Perforation can occur with sound, dilators, curette, suction tip, forceps, or passive dilators. Increased risk is associated with previous surgery or laceration involving the cervix, previous uterine surgery, and grand multiparity. In the first trimester, most perforations are in the body of the uterus. Perforation can be recognized when an instrument passes endlessly, heavy or persistent vaginal bleeding occurs, signs of peritoneal irritation appear, or fat or other tissue appears in the specimen. If perforation is made with the sound or dilator, stop the procedure and observe the patient for a minimum of 1 hour. Antibiotic prophylaxis and US are options. Reschedule the procedure for another day. If perforation occurs with suction tip or curette, stop the procedure.

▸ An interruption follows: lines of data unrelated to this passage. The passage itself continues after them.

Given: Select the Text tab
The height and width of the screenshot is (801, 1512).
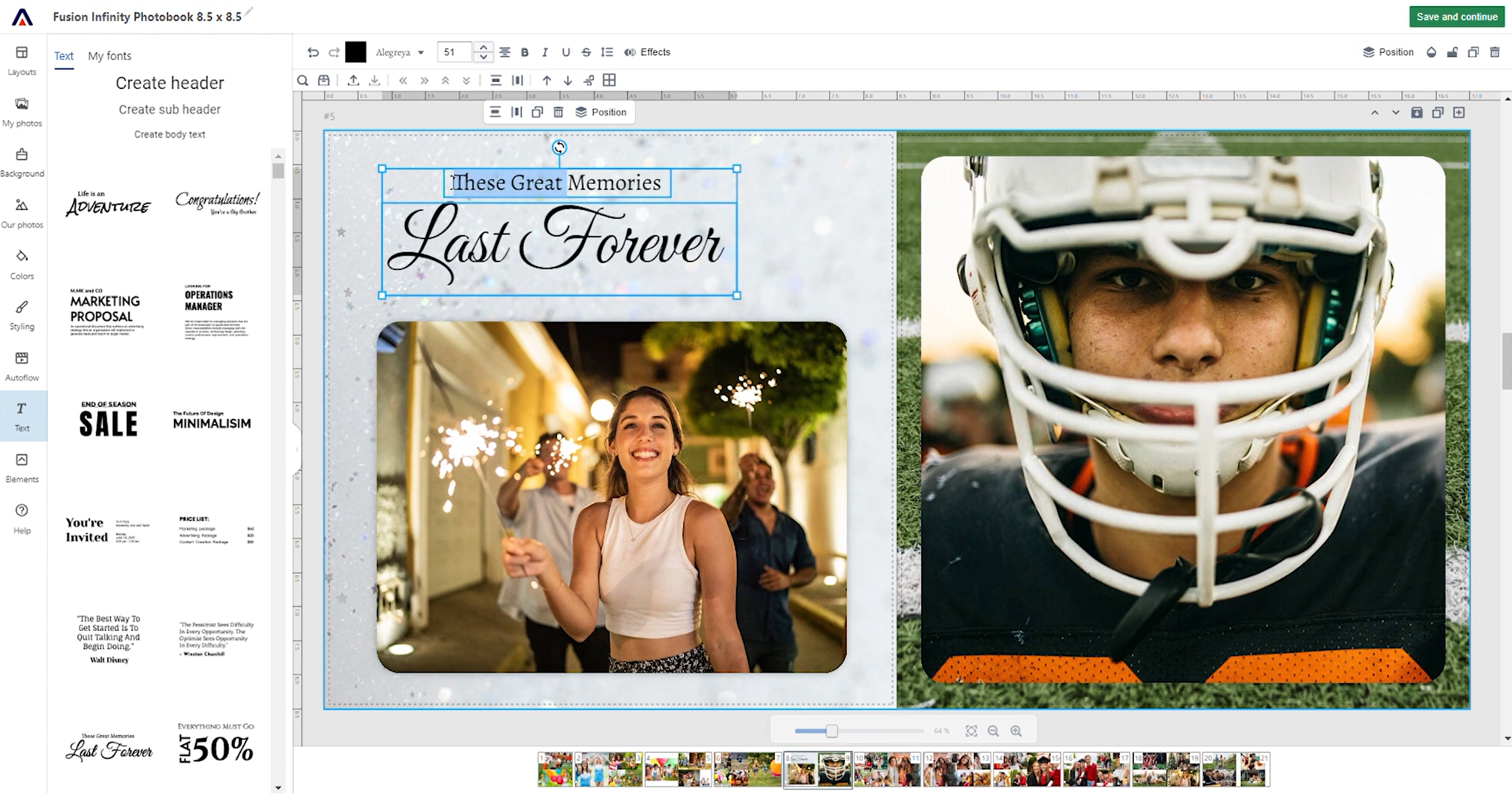Looking at the screenshot, I should click(x=64, y=56).
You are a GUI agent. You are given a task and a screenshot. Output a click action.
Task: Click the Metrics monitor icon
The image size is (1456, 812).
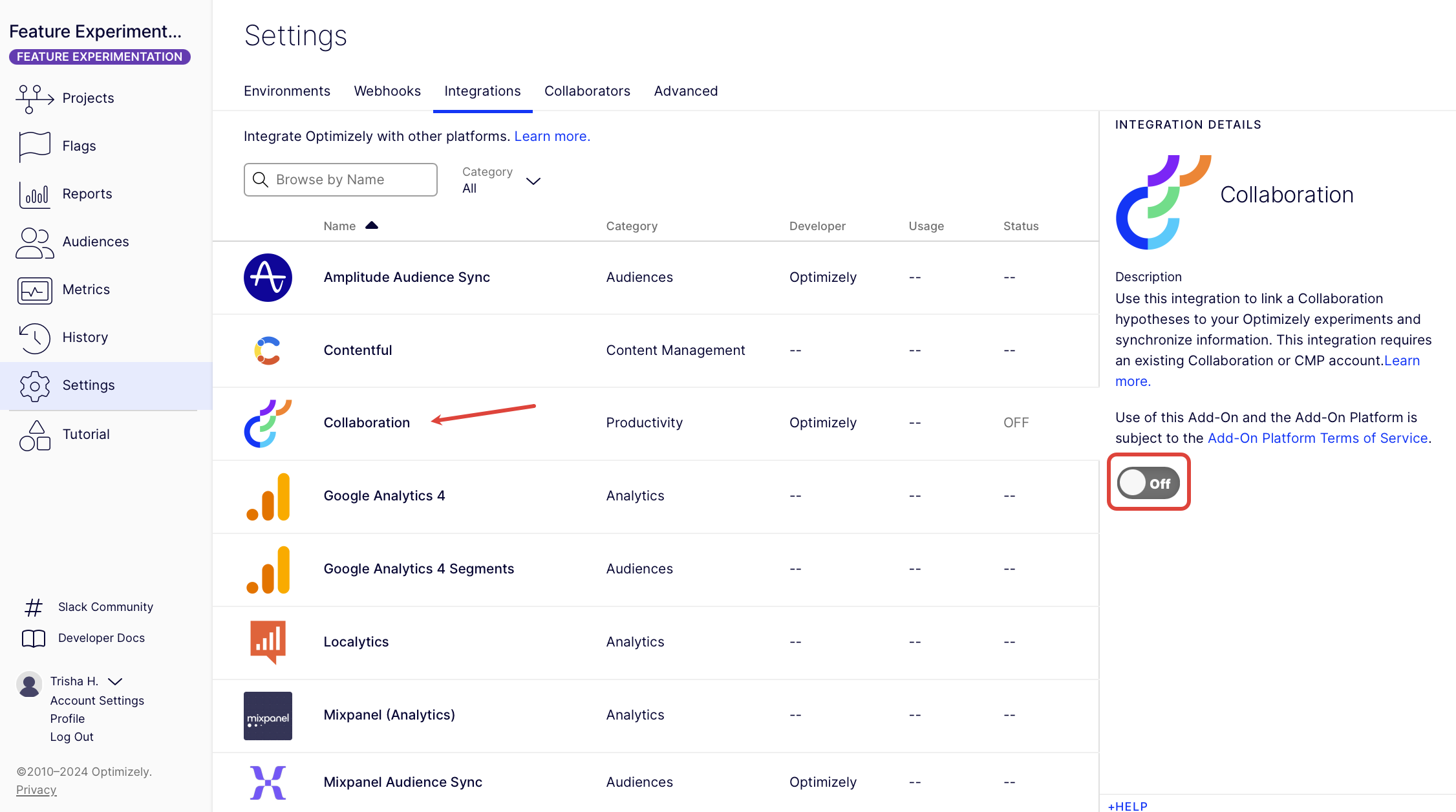click(x=34, y=290)
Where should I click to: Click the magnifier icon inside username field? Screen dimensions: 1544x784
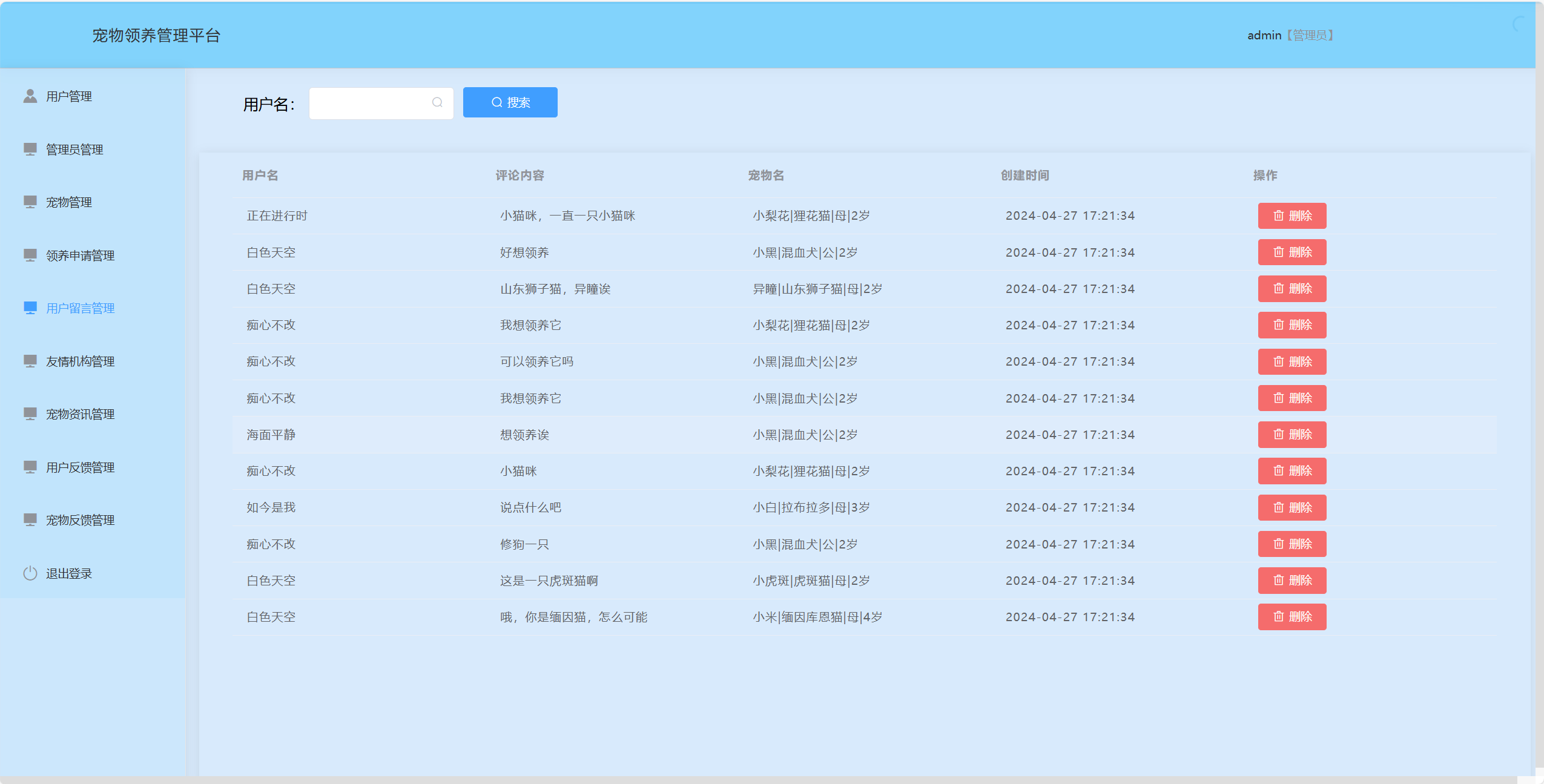(437, 103)
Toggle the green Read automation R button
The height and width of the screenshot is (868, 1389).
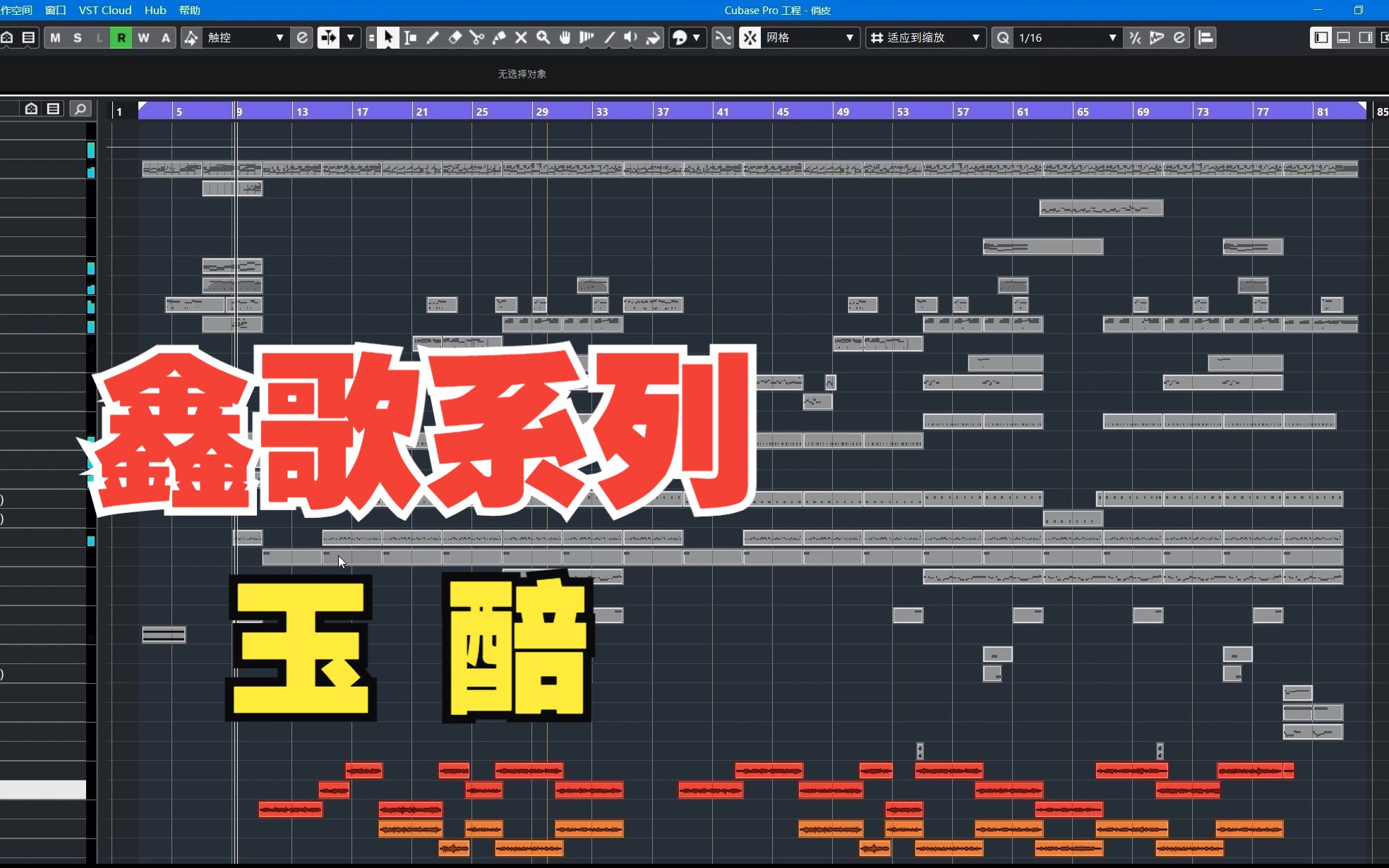coord(121,37)
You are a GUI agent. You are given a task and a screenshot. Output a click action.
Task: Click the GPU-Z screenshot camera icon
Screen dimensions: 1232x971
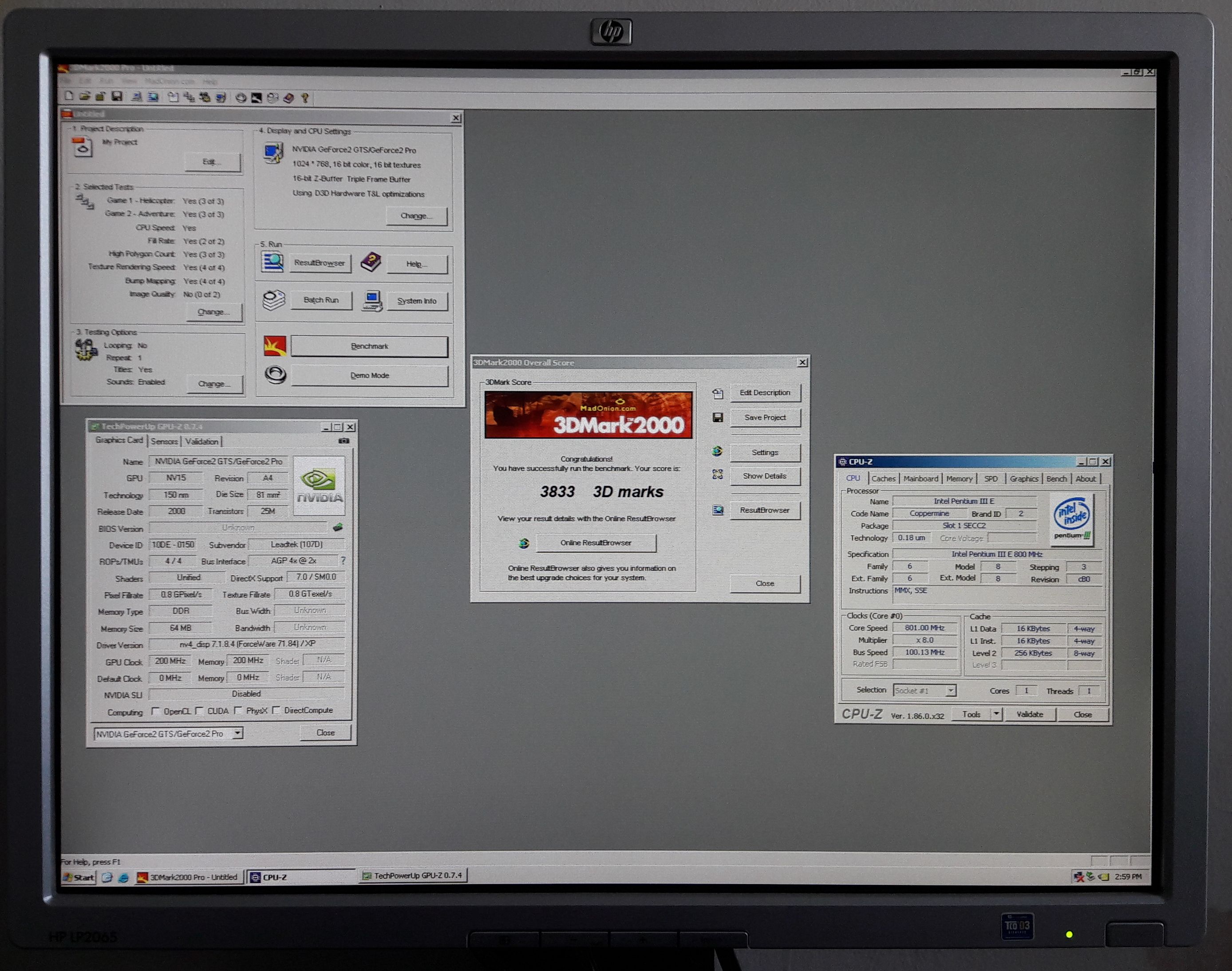click(x=344, y=440)
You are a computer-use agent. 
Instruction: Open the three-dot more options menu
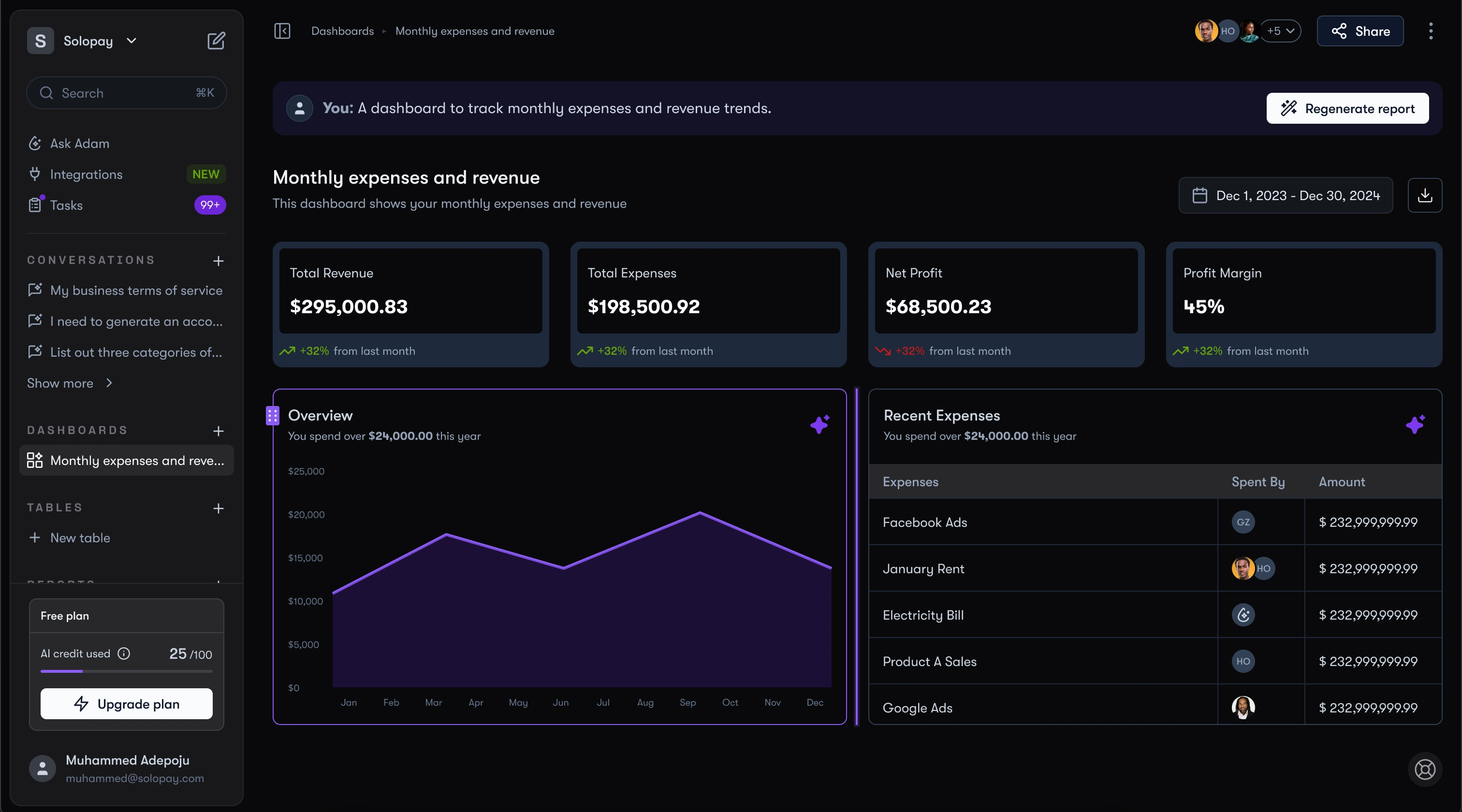1431,30
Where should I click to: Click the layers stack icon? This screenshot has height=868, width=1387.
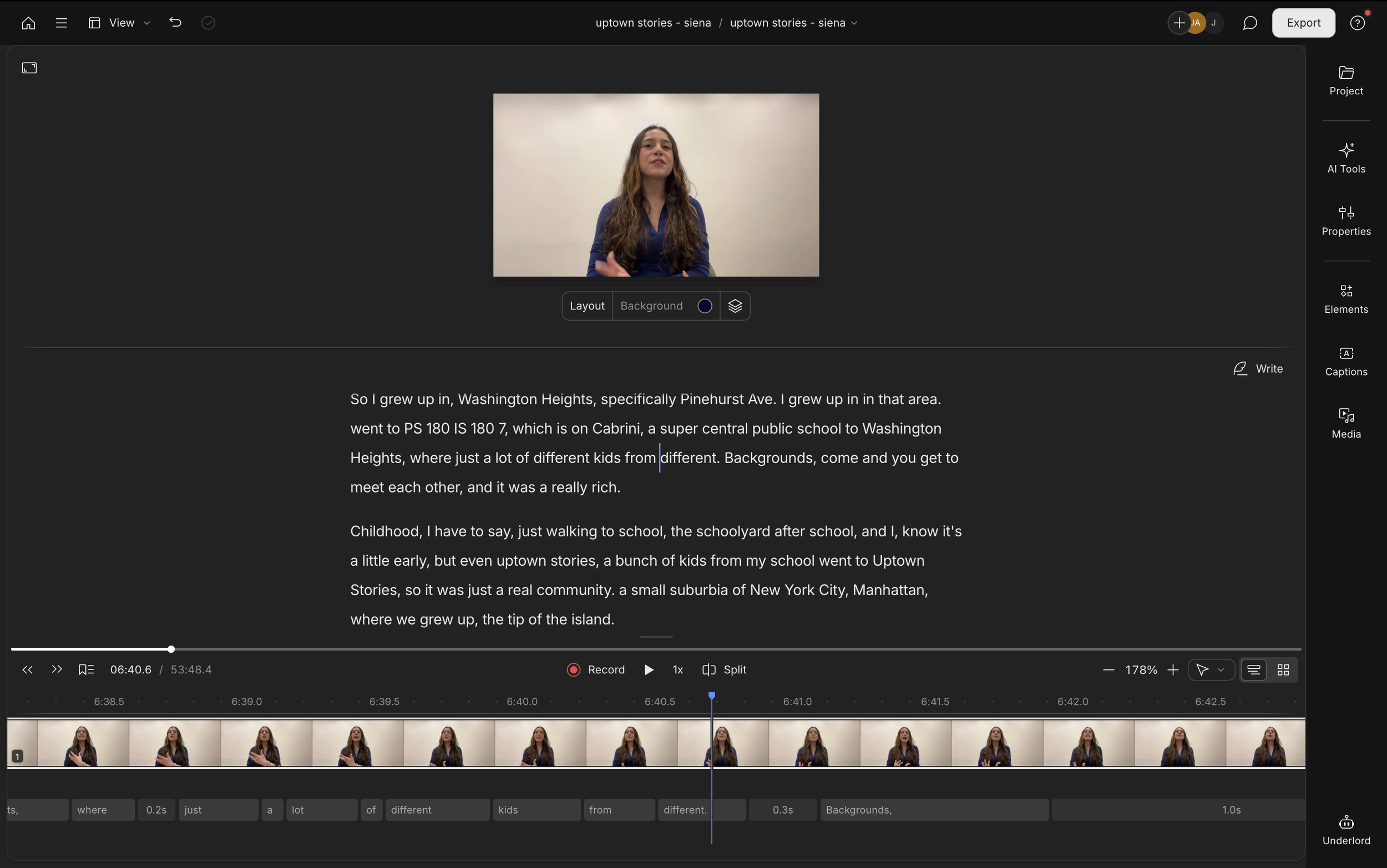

Options include observation if the patient is stable and abortion is complete, laparoscopy if hemorrhage is suspected or abortion is incomplete, and laparotomy if the patient is unstable.

Mortality from abortion

Mortality is highest with the most invasive procedures and with increasing gestational age?.4 out of 100,000 cases at less than 8 weeks of gestation, 3 out of 100,000 cases at 13-15 weeks of gestation, and 12 out of 100,000 cases at longer than 21 weeks of gestation. Causes of death include infection, hemorrhage, pulmonary embolism, anesthesia complications, and amniotic fluid embolism. Death rates with hysterotomy/hysterectomy are 64.9 out of 100,000 cases at 13-15 weeks of gestation and 123 out of 100,000 cases at longer than 21 weeks of gestation.

OUTCOME AND PROGNOSIS

 

Surgical abortion is a safe and commonplace procedure in the US. Risk of complications is small. Most complications that occur are managed safely, with minimal long-term consequences. Fertility after abortion is only at risk in the rare instance in which a major complication occurs.

Late complications include cervical scarring and stenosis, Asherman syndrome (uterine synechiae), postinfection tubal damage, mandatory cesarean section after hysterotomy, and loss of fertility after hysterectomy.

Psychiatric illness after abortion occurs most commonly in patients with psychiatric illness prior to the abortion procedure. No evidence indicates that the abortion trauma syndrome exists.

FUTURE AND CONTROVERSIES

 

The decrease in total numbers of abortions is expected to continue. The trend toward earlier abortions is expected to continue. The total percentage of surgical abortions is expected to decrease with the Food and Drug Administration (FDA) approval of medical abortion. The total percentage of surgical abortions is expected to decrease because of lack of availability of trained providers. Nonsurgical management of incomplete, inevitable, and missed abortions is expected to rise as a result of the experience with medical abortion. Cost and complications of the management of abortion (induced and therapeutic) are expected to decrease as nonsurgical management increases. Controversy about the use of fetal tissue will increase. The moral, ethical, and legal debates about abortion will continue.